Requirements: Transcribe the rows verbatim, beginning at the line that contains "Given: Uncheck the" and stopping after the line that contains "point(202,459)".

Extracted rows:
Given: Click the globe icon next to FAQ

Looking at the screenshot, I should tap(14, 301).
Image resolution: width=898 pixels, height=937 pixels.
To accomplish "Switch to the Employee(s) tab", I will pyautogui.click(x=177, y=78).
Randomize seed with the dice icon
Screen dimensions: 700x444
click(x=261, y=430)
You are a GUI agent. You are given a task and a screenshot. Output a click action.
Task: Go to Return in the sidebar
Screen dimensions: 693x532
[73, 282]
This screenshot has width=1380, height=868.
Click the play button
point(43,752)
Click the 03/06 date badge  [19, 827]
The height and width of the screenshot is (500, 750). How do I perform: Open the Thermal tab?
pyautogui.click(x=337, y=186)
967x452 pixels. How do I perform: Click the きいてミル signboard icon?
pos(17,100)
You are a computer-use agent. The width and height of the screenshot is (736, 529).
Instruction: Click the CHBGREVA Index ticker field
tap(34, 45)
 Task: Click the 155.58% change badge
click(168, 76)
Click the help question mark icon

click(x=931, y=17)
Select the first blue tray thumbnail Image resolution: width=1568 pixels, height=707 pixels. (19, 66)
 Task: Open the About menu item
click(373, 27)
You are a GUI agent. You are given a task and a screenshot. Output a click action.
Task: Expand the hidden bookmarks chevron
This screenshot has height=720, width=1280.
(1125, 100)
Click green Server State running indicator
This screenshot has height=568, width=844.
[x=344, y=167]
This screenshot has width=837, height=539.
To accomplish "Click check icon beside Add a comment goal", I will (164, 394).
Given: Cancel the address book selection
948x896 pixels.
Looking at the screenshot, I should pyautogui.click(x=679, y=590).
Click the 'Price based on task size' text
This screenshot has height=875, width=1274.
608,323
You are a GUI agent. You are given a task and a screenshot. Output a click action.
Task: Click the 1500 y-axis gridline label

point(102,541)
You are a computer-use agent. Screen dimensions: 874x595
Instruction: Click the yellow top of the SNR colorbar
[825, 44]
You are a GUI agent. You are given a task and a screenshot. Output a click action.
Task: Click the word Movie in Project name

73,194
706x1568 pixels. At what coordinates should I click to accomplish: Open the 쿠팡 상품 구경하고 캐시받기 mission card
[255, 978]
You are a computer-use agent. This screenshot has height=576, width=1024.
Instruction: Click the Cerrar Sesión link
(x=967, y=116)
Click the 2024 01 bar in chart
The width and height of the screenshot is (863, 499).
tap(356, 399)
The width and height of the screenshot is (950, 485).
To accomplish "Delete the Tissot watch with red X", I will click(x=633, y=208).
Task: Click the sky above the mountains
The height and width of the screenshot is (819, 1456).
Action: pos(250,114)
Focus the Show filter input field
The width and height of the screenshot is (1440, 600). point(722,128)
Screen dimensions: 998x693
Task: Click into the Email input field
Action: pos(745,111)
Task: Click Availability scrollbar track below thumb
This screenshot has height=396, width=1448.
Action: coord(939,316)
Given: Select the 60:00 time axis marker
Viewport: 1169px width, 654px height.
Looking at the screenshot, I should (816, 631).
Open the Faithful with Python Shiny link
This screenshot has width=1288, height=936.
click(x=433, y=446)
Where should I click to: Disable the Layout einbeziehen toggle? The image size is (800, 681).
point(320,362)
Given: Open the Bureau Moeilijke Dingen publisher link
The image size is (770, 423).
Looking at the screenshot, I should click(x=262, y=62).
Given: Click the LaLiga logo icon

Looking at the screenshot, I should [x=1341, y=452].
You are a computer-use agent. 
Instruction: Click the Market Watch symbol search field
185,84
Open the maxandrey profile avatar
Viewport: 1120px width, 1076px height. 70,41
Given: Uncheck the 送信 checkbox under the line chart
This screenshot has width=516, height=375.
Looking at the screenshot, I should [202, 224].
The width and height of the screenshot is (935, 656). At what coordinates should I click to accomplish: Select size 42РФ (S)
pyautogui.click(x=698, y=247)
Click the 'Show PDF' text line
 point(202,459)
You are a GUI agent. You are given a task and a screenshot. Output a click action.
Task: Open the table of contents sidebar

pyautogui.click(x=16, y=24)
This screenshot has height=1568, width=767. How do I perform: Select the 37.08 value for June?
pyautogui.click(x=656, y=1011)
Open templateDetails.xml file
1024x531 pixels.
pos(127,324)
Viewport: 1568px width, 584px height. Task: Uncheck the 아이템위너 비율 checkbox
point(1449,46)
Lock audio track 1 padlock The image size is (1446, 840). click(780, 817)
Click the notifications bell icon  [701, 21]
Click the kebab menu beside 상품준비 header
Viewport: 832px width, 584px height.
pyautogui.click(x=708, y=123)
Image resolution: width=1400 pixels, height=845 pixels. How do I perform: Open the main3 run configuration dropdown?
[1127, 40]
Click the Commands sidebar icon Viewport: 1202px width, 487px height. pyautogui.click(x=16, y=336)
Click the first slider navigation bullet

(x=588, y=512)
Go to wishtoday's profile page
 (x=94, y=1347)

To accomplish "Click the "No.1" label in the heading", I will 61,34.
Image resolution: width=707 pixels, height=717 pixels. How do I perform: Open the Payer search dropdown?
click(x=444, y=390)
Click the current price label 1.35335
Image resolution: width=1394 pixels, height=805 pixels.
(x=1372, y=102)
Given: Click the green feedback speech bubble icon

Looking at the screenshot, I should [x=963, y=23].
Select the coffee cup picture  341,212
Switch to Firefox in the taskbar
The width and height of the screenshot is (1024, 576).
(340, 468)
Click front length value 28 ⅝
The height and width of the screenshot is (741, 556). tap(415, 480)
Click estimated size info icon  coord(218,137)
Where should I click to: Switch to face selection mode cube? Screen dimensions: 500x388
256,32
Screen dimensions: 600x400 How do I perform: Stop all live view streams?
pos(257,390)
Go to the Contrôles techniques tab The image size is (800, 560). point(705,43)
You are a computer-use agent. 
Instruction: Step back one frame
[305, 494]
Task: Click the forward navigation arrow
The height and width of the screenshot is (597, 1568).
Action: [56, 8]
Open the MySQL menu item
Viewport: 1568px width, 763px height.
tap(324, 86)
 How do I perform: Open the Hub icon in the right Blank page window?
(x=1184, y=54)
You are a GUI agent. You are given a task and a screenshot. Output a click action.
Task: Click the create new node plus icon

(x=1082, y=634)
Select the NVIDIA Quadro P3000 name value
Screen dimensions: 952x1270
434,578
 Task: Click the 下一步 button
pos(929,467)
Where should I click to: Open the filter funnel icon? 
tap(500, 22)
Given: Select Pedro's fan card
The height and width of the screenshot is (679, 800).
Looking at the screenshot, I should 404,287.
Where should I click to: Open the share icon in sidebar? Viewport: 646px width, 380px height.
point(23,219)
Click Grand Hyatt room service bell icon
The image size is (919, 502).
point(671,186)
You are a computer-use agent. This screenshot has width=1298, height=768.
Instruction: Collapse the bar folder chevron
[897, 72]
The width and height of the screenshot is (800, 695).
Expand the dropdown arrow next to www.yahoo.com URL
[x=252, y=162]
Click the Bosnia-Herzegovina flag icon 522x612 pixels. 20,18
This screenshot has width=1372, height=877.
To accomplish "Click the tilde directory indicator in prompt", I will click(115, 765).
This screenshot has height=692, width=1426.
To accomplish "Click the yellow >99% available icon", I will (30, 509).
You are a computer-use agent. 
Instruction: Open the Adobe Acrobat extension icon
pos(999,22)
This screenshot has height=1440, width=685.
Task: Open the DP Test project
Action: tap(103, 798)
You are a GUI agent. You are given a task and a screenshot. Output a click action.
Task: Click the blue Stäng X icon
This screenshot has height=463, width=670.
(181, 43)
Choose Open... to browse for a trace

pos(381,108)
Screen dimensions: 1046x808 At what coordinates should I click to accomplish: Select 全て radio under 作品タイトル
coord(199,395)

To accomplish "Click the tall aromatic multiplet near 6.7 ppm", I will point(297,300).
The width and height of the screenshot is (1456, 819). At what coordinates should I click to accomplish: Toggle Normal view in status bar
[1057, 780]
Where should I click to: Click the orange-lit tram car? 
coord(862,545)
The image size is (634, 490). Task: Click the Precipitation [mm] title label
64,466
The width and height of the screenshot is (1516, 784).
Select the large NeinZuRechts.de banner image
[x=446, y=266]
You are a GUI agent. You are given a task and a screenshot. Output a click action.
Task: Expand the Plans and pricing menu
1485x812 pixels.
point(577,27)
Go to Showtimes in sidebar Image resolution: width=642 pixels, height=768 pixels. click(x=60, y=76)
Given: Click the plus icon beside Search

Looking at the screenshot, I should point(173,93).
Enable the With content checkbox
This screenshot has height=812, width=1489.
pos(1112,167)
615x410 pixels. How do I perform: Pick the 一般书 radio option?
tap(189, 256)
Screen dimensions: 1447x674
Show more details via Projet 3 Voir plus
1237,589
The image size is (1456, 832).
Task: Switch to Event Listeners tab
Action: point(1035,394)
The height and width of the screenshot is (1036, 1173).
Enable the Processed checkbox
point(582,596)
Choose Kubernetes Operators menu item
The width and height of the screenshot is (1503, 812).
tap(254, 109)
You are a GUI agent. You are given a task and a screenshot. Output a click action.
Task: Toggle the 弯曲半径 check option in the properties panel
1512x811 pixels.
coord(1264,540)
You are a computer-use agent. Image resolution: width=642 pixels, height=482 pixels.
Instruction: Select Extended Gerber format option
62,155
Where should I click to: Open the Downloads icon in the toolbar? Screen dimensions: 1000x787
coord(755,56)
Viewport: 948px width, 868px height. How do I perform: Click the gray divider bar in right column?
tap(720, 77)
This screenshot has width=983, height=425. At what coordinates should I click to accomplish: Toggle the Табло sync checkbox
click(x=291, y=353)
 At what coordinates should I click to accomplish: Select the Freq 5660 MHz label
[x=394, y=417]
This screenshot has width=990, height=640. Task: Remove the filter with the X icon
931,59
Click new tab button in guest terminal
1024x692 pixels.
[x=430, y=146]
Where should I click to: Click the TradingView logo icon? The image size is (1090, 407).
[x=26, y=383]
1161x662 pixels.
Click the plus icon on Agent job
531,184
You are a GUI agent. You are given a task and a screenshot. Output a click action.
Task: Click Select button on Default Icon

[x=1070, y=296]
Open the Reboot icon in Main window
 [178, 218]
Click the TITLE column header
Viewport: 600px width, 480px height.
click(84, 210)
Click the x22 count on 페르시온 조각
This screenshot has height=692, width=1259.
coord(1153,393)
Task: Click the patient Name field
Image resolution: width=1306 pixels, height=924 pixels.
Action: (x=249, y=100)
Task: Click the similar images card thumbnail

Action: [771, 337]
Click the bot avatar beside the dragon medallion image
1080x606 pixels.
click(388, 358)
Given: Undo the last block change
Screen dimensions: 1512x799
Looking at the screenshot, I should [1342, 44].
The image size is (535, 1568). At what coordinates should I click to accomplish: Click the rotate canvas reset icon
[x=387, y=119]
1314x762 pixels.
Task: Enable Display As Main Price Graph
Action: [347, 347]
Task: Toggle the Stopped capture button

Answer to the problem:
Given: Uncheck the 送信 checkbox under the line chart
This screenshot has width=516, height=375.
Looking at the screenshot, I should [202, 224].
The width and height of the screenshot is (935, 656). At what coordinates should I click to accomplish: Select size 42РФ (S)
pyautogui.click(x=698, y=247)
Click the 'Show PDF' text line
 point(202,459)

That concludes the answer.